#### Exercise goal
Condense the paragraph beginning "Our last few days at Kitale" in the excerpt about leaving Kitale below into a short bulleted list that keeps its main facts.

Our last few days at Kitale were taken up getting everything organized for our long leave – buying all the essential items we would be requiring for the voyage and for our stay in India generally, particular attention being paid to such items as baby foods, feeding bottles, sterilizing liquid, nappies, etc. It was very fortunate that our passage home included food and a full complement of tinned baby food. All these arrangements were made by the Govt. Coast Agents with the B.I. Shipping Company. My in-laws were particularly sorry to see us go more so because they would miss their grandson.

#### Supplied material
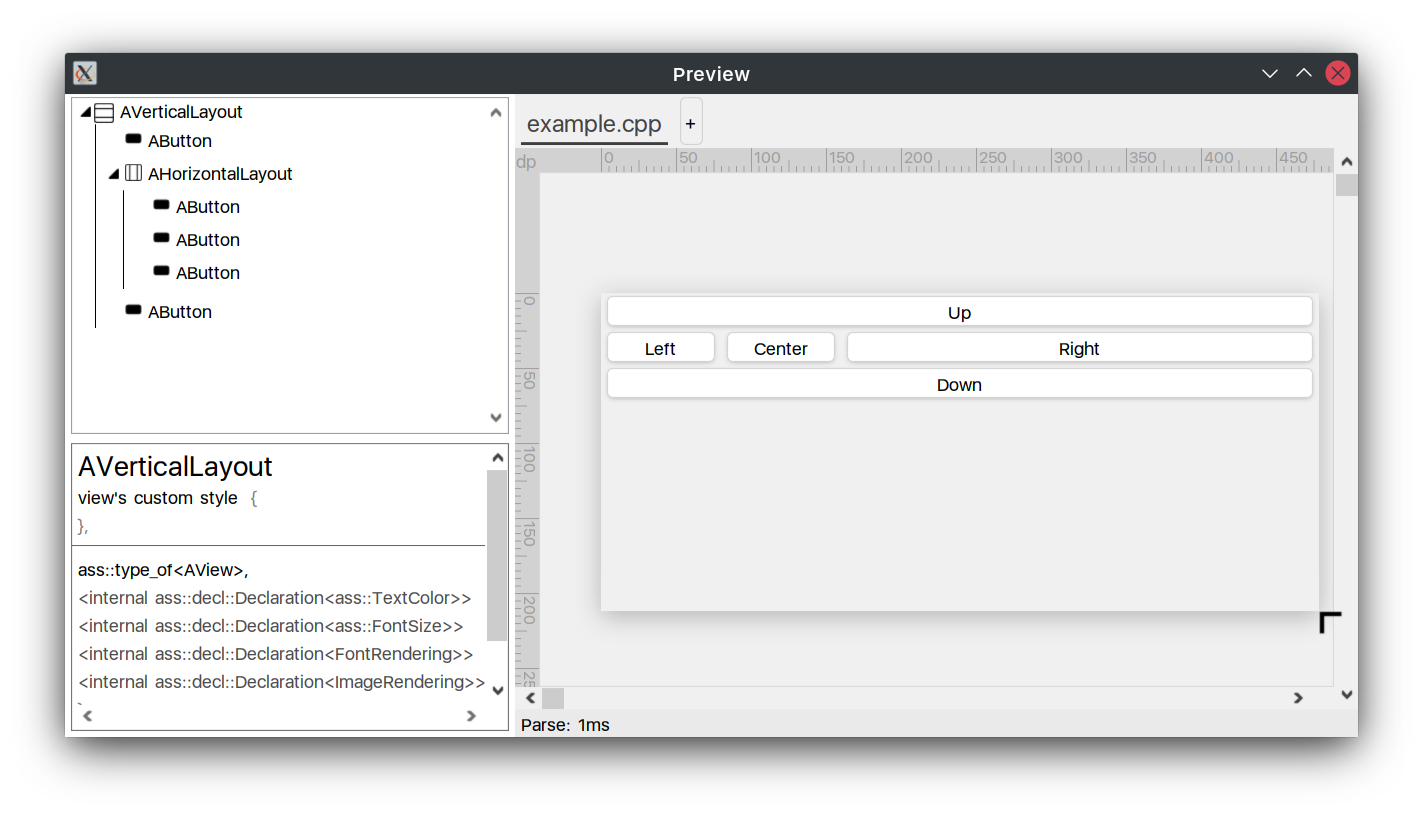Add a new tab with the plus button
This screenshot has height=814, width=1423.
click(x=691, y=123)
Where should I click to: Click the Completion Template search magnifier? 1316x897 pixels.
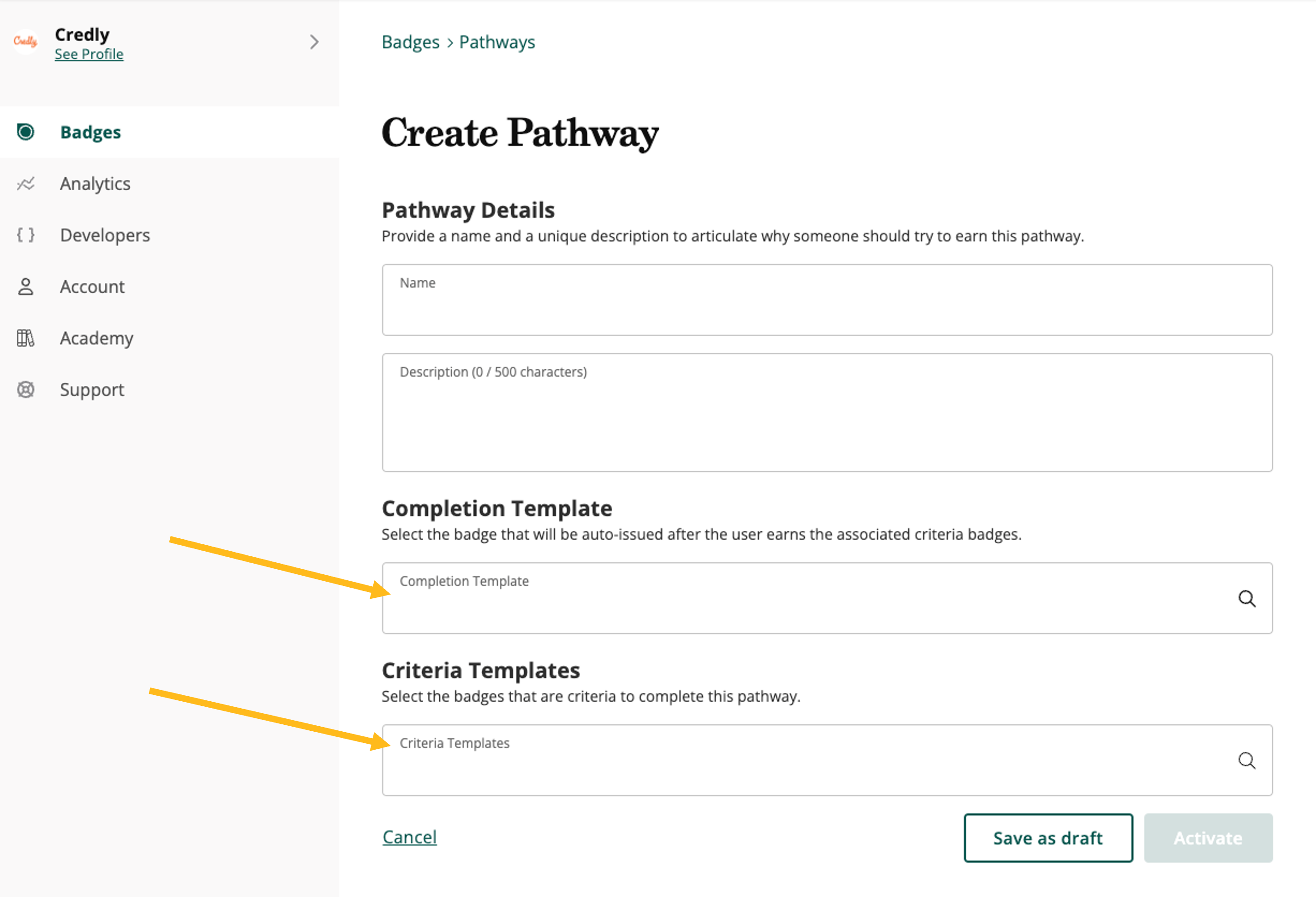1248,599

#### Response for this exercise
- We spent our last few days at Kitale preparing for a long leave. We bought essentials for the voyage and the stay in India, especially baby foods, feeding bottles, sterilizing liquid and nappies.
- Fortunately, our passage home included food and a full supply of tinned baby food.
- The Govt. Coast Agents arranged everything with the B.I. Shipping Company.
- My in-laws were especially sorry to see us go, above all because they would miss their grandson.